Exercise requirements: Quote each of the rows below word for word, keeping every line unchanged.

[Stored data entries]
+ + +

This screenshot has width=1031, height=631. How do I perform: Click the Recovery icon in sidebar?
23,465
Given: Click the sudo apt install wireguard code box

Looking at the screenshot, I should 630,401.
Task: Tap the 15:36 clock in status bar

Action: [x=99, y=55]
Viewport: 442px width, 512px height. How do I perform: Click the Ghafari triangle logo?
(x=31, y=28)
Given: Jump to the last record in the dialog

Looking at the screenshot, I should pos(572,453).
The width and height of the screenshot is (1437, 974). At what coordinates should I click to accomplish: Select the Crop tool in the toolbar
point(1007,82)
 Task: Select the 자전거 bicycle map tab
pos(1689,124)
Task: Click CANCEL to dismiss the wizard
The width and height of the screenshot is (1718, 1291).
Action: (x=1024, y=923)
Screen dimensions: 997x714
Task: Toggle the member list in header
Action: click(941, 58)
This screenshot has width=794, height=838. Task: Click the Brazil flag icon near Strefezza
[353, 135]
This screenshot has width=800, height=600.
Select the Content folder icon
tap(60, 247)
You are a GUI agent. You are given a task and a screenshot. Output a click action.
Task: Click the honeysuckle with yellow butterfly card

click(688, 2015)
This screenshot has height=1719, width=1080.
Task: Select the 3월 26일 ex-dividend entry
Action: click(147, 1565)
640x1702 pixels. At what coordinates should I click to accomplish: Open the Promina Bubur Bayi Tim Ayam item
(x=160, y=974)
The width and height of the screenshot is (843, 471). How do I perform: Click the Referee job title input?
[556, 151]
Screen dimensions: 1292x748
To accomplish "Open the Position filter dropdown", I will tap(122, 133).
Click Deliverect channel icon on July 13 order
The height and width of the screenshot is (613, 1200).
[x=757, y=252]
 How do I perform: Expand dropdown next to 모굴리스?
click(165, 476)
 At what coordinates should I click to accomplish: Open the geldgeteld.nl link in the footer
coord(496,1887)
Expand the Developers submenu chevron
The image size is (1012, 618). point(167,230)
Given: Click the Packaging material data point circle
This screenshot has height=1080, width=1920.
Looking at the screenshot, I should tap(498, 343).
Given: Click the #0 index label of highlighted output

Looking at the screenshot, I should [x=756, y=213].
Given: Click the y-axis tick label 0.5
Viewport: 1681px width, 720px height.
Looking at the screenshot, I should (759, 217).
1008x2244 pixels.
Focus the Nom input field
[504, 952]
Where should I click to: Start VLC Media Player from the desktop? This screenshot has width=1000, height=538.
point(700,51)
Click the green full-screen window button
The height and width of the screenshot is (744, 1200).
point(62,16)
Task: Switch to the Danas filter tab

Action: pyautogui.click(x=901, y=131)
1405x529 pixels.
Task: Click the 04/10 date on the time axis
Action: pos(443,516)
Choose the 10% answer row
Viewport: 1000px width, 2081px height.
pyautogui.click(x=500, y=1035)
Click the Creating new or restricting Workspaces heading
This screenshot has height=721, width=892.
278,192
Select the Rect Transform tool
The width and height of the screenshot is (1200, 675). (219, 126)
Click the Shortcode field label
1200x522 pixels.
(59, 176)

+ + +

Task output:
This screenshot has width=1031, height=631. How do I perform: Click the Recovery icon in sidebar?
23,465
Given: Click the sudo apt install wireguard code box

Looking at the screenshot, I should 630,401.
Task: Tap the 15:36 clock in status bar

Action: [x=99, y=55]
Viewport: 442px width, 512px height. How do I perform: Click the Ghafari triangle logo?
(x=31, y=28)
Given: Jump to the last record in the dialog

Looking at the screenshot, I should pos(572,453).
The width and height of the screenshot is (1437, 974). At what coordinates should I click to accomplish: Select the Crop tool in the toolbar
point(1007,82)
 Task: Select the 자전거 bicycle map tab
pos(1689,124)
Task: Click CANCEL to dismiss the wizard
The width and height of the screenshot is (1718, 1291).
Action: (x=1024, y=923)
Screen dimensions: 997x714
Task: Toggle the member list in header
Action: click(941, 58)
This screenshot has width=794, height=838. Task: Click the Brazil flag icon near Strefezza
[353, 135]
This screenshot has width=800, height=600.
Select the Content folder icon
tap(60, 247)
You are a GUI agent. You are given a task and a screenshot. Output a click action.
Task: Click the honeysuckle with yellow butterfly card

click(688, 2015)
This screenshot has height=1719, width=1080.
Task: Select the 3월 26일 ex-dividend entry
Action: click(147, 1565)
640x1702 pixels. At what coordinates should I click to accomplish: Open the Promina Bubur Bayi Tim Ayam item
(x=160, y=974)
The width and height of the screenshot is (843, 471). How do I perform: Click the Referee job title input?
[556, 151]
Screen dimensions: 1292x748
To accomplish "Open the Position filter dropdown", I will tap(122, 133).
Click Deliverect channel icon on July 13 order
The height and width of the screenshot is (613, 1200).
[x=757, y=252]
 How do I perform: Expand dropdown next to 모굴리스?
click(165, 476)
 At what coordinates should I click to accomplish: Open the geldgeteld.nl link in the footer
coord(496,1887)
Expand the Developers submenu chevron
The image size is (1012, 618). point(167,230)
Given: Click the Packaging material data point circle
This screenshot has height=1080, width=1920.
Looking at the screenshot, I should tap(498, 343).
Given: Click the #0 index label of highlighted output

Looking at the screenshot, I should [x=756, y=213].
Given: Click the y-axis tick label 0.5
Viewport: 1681px width, 720px height.
Looking at the screenshot, I should (759, 217).
1008x2244 pixels.
Focus the Nom input field
[504, 952]
Where should I click to: Start VLC Media Player from the desktop? This screenshot has width=1000, height=538.
point(700,51)
Click the green full-screen window button
The height and width of the screenshot is (744, 1200).
point(62,16)
Task: Switch to the Danas filter tab

Action: pyautogui.click(x=901, y=131)
1405x529 pixels.
Task: Click the 04/10 date on the time axis
Action: pos(443,516)
Choose the 10% answer row
Viewport: 1000px width, 2081px height.
pyautogui.click(x=500, y=1035)
Click the Creating new or restricting Workspaces heading
This screenshot has height=721, width=892.
278,192
Select the Rect Transform tool
The width and height of the screenshot is (1200, 675). (219, 126)
Click the Shortcode field label
1200x522 pixels.
(59, 176)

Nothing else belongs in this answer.